_Assignment:_ Extend the passage on the Document Centre Hinzert, picking up right after its final sentence.

_Excerpt to read:_
Document Centre Hinzert

The landscape around the village of Hinzert is the idyllic German countryside characterised by smooth hills and farm fields. No original traces refer to its use between 1939 and 1945 when the site was a Special Camp for political prisoners from more than 20 countries.

The competition-winning project questions the political and territorial deformations of the landscape. By seamlessly blending intuition and rational development strategies, this unconventional project continues the architects’ specific interest in the relation between material strategies and their conceptual potential.
The 43-metre-long structure occupies a gentle slope, rising from two to seven metres in height. The structure, roof and facade are unified into a single volume composed of over three thousand different triangular plates of 12-mm Corten steel welded together in a workshop to form 12 large elements that were then assembled on site. The angles between the individual panels were calculated to ensure that the elements have an adequate structural height and that the entire construction forms a rigid folded plate.

_Record excerpts:_
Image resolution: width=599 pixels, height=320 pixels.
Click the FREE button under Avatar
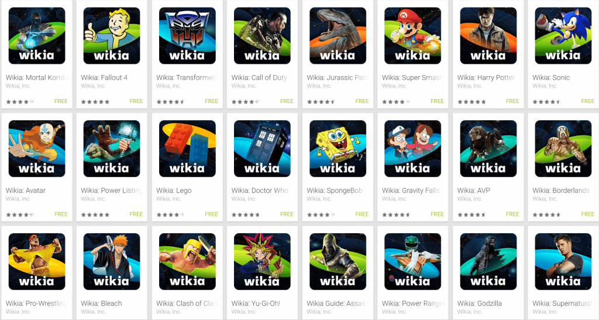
---
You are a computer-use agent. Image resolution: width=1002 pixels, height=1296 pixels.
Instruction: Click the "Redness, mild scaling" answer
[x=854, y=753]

_Answer to this task:_
The design was developed from the inside towards the outside. Although the lines of sight give the impression of a single spatial unit, the reddish brown envelope encases an elongated exhibition space, seminar room, library, archive and offices. Around the central exhibition-archive space a series of ‘pockets’ - containing archive units, large exhibits and small research cells - push the volume outwards into the landscape. Like a shelter that protects historic material and relics, the Document Centre is a rather introverted building, only opening up to the landscape on the valley side. The opening defines the exact position of the building in the landscape and describes a precise viewpoint: a cross-fade from a historical photograph to the contemporary perspective.